Question

question 1
imagine the data on a graph has a mean (μ = 50) and a standard deviation (σ = 10).
what would be the score that is two standard deviations above the mean? select
what would be the score that is one standard deviation below the mean? select
what would be the score that is two standard deviations below the mean? select
what would be the score that is one standard deviation above the mean? select

Explanation:

Step1: Recall the formula for score calculation

Score = $\mu\pm n\sigma$, where $\mu$ is the mean, $n$ is the number of standard - deviations, and $\sigma$ is the standard deviation.

Step2: Calculate score two standard deviations above the mean

Score = $\mu + 2\sigma$. Substitute $\mu = 50$ and $\sigma = 10$. So, Score = $50+2\times10=70$.

Step3: Calculate score one standard deviation below the mean

Score = $\mu-\sigma$. Substitute $\mu = 50$ and $\sigma = 10$. So, Score = $50 - 10=40$.

Step4: Calculate score two standard deviations below the mean

Score = $\mu - 2\sigma$. Substitute $\mu = 50$ and $\sigma = 10$. So, Score = $50-2\times10 = 30$.
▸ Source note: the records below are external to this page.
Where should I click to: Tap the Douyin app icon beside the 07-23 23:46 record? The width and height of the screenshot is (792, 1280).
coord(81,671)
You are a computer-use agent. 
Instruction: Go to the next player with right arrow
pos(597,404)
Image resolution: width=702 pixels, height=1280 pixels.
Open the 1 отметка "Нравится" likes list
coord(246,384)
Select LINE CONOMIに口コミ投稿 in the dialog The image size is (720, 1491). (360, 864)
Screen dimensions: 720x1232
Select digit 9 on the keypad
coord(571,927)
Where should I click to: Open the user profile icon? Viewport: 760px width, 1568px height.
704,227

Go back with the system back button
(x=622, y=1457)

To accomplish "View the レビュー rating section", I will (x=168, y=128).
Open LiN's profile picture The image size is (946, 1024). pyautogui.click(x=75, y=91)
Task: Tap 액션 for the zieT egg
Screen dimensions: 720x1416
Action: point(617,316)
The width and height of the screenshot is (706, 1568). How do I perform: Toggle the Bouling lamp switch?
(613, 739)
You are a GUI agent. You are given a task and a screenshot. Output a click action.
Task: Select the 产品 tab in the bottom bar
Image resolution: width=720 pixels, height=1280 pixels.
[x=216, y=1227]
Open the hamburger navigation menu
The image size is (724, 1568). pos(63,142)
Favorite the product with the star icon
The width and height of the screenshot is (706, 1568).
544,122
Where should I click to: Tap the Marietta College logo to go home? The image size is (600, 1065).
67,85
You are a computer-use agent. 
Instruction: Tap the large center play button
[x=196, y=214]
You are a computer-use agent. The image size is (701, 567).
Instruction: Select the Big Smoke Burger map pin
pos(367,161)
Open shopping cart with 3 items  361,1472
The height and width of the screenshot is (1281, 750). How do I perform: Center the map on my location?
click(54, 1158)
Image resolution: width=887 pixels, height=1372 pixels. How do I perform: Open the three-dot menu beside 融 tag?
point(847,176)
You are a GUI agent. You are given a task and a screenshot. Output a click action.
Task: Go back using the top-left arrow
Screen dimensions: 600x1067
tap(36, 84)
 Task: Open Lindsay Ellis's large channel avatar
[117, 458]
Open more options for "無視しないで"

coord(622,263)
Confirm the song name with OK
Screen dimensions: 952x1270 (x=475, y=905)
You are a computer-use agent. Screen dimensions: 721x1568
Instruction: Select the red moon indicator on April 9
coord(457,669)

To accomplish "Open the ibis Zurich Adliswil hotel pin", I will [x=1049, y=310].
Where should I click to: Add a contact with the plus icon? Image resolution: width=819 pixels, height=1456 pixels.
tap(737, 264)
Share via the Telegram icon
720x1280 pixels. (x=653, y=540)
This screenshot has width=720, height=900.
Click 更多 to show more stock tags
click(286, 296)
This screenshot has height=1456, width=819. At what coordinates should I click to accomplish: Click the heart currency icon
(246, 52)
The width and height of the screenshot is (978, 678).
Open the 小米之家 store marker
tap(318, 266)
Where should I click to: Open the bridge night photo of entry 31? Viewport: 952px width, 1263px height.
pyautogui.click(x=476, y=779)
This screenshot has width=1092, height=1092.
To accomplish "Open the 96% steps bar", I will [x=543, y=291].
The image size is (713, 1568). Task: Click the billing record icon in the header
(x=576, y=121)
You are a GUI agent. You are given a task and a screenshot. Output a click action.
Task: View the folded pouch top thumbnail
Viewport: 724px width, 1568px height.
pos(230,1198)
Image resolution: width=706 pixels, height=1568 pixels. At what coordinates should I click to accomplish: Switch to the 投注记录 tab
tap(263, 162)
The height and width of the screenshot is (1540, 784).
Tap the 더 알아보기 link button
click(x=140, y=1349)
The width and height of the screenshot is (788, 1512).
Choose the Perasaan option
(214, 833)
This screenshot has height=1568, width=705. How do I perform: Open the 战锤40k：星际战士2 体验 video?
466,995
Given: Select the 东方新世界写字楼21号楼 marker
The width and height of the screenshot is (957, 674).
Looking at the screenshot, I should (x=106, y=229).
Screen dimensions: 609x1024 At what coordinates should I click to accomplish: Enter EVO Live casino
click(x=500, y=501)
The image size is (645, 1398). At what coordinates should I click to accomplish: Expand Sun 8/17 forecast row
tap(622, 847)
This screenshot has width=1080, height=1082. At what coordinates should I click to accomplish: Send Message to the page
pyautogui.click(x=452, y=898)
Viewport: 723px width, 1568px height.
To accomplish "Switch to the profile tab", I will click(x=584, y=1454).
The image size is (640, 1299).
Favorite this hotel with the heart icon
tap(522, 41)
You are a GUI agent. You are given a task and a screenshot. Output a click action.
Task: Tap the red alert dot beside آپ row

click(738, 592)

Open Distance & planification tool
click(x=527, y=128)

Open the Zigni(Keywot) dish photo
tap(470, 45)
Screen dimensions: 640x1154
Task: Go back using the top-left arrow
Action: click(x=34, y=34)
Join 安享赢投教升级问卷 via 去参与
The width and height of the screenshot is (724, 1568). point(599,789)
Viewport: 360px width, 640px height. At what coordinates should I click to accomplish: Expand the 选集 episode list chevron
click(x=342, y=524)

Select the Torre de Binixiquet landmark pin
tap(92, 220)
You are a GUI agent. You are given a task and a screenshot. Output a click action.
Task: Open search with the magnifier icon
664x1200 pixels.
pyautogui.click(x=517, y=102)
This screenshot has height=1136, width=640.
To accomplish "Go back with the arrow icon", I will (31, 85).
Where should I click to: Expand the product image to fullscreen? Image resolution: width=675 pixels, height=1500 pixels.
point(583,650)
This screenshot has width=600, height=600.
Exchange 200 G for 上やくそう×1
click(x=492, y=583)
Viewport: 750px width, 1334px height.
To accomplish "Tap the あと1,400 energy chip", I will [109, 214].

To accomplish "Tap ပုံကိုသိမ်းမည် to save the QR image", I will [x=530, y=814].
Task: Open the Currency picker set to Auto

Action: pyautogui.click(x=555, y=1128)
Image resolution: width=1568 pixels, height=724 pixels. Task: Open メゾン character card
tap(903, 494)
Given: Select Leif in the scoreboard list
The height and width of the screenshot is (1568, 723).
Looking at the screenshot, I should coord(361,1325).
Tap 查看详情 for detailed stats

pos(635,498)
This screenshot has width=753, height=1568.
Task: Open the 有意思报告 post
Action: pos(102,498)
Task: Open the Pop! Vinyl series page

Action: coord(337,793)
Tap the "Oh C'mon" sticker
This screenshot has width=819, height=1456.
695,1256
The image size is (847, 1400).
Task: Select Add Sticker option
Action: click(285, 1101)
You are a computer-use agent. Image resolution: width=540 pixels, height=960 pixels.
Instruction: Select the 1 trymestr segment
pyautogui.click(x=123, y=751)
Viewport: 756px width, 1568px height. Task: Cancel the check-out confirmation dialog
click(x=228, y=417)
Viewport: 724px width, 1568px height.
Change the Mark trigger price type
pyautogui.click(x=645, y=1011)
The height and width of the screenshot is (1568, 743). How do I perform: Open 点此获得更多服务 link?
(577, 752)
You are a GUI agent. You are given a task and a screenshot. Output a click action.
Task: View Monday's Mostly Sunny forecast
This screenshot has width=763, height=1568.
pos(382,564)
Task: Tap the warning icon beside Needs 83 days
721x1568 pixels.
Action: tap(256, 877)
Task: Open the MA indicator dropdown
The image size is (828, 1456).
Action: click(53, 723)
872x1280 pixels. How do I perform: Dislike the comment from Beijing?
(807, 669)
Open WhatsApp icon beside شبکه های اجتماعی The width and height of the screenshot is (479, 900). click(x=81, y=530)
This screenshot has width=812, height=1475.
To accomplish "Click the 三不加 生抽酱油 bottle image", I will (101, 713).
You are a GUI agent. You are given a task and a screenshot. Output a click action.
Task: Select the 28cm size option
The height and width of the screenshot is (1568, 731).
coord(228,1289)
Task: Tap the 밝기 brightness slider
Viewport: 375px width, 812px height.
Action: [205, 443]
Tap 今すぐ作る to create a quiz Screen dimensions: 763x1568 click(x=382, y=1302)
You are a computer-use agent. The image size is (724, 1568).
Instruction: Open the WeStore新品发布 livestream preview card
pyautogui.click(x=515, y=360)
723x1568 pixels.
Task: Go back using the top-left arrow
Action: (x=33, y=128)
Step5: Calculate score one standard deviation above the mean

Score = $\mu+\sigma$. Substitute $\mu = 50$ and $\sigma = 10$. So, Score = $50 + 10=60$.

Answer:

Score that is two standard deviations above the mean: 70
Score that is one standard deviation below the mean: 40
Score that is two standard deviations below the mean: 30
Score that is one standard deviation above the mean: 60